_Dataset entries:_
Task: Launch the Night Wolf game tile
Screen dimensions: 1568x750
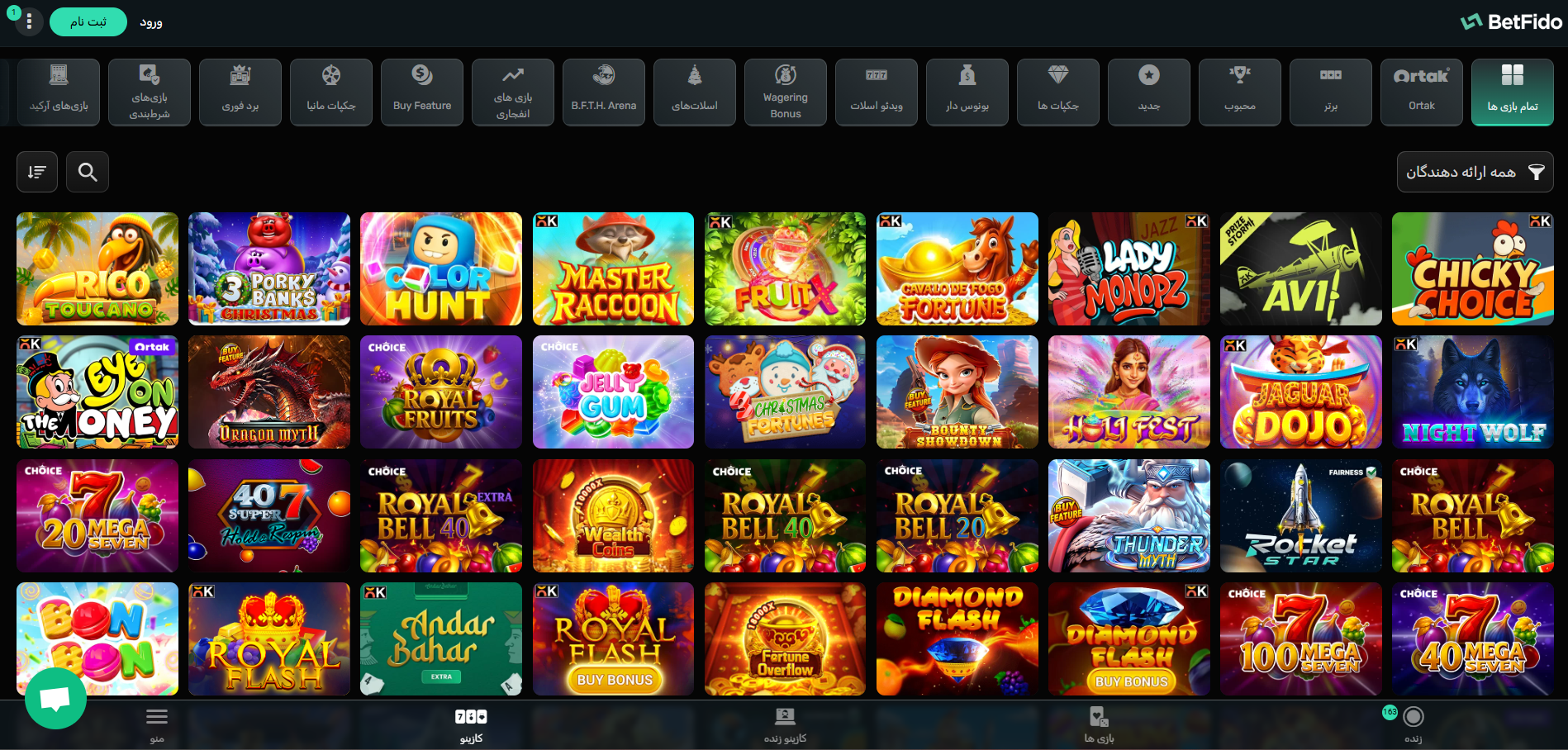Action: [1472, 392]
* * *
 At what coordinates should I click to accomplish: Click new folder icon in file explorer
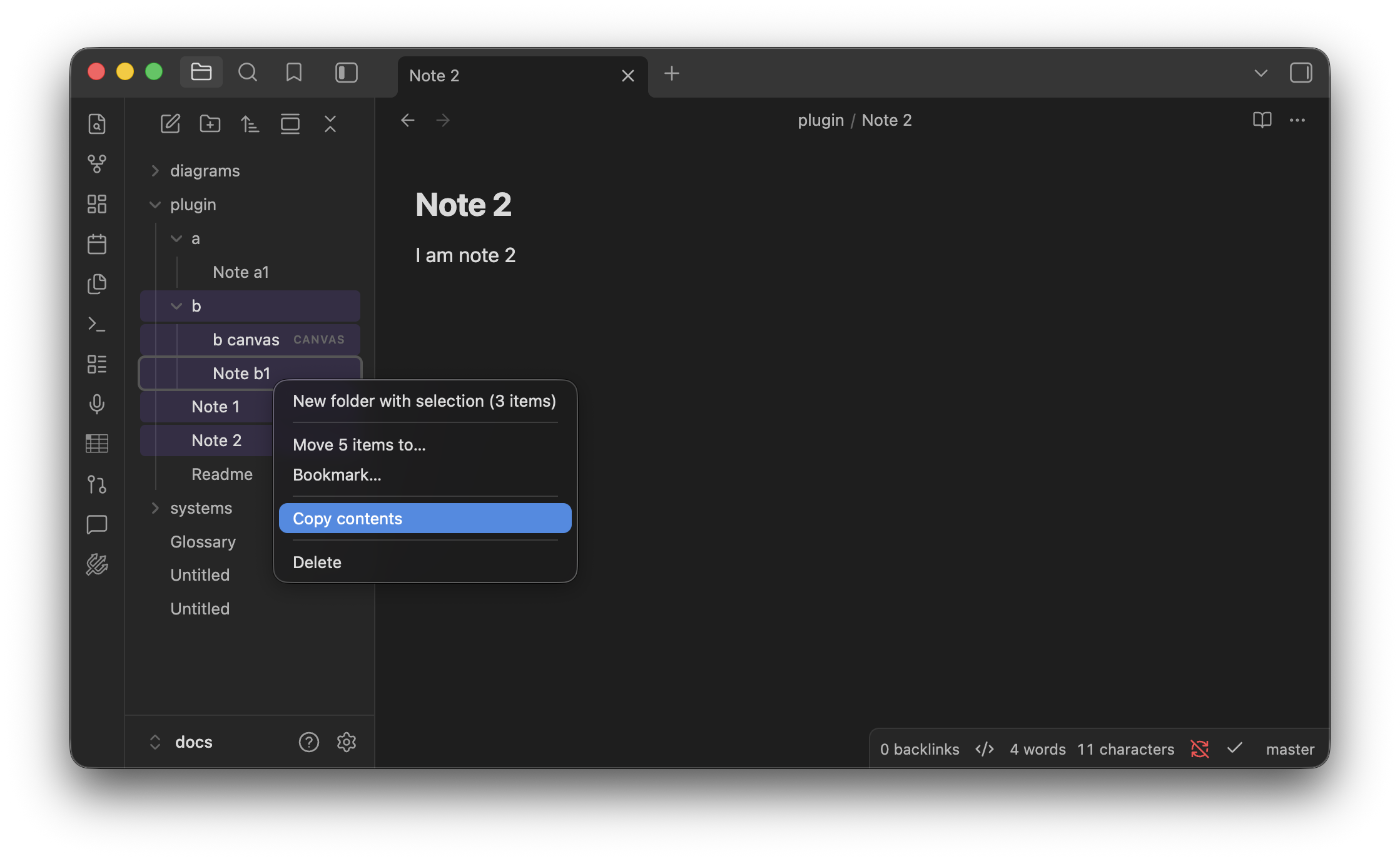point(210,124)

_What this task involves:_ Copy out the rows from the line containing "At what coordinates" down to the line containing "point(210,124)", renaming "folder" to "directory" and keeping everything else the same. Leave the pictures out.

_Reply to the task:_
 At what coordinates should I click to accomplish: Click new directory icon in file explorer
point(210,124)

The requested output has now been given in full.